Data entries:
_____
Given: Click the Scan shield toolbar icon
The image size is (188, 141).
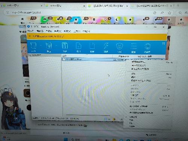Looking at the screenshot, I should tap(120, 47).
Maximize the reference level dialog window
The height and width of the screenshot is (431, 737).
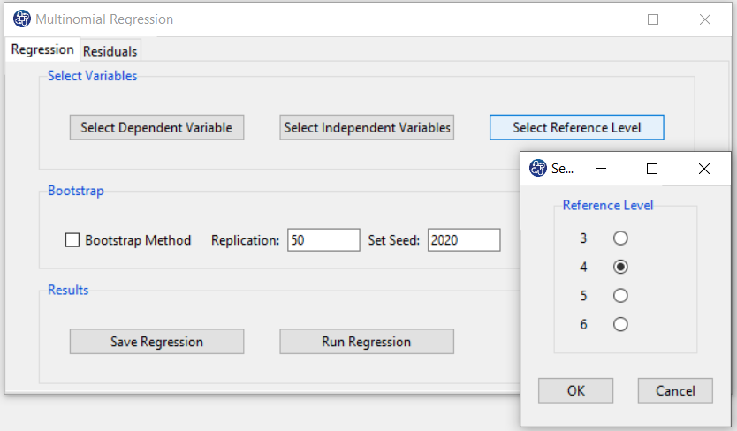(652, 169)
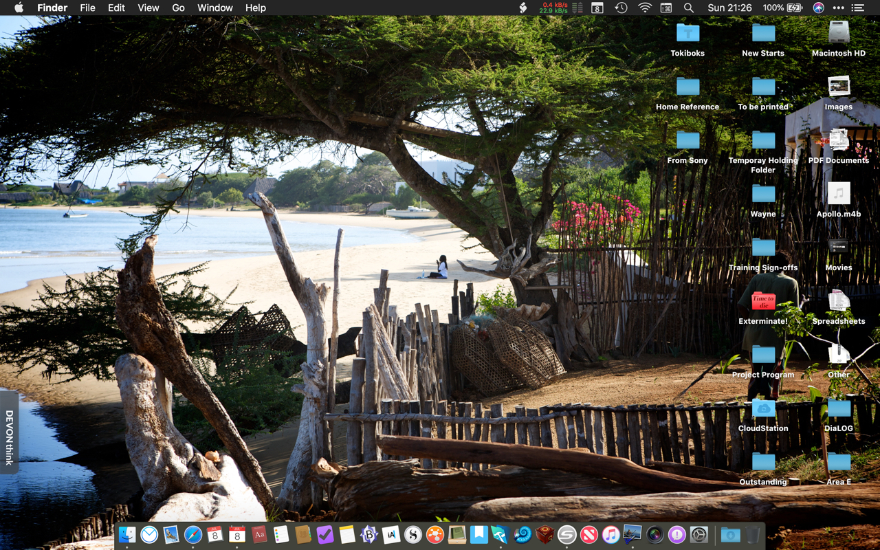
_____
§ **Task goal**
Transcribe each record exactly as it stands, setting aside any pictures.

§ **Your solution**
Given: Click the Scan shield toolbar icon
The image size is (188, 141).
Looking at the screenshot, I should tap(120, 47).
Maximize the reference level dialog window
The height and width of the screenshot is (431, 737).
(652, 169)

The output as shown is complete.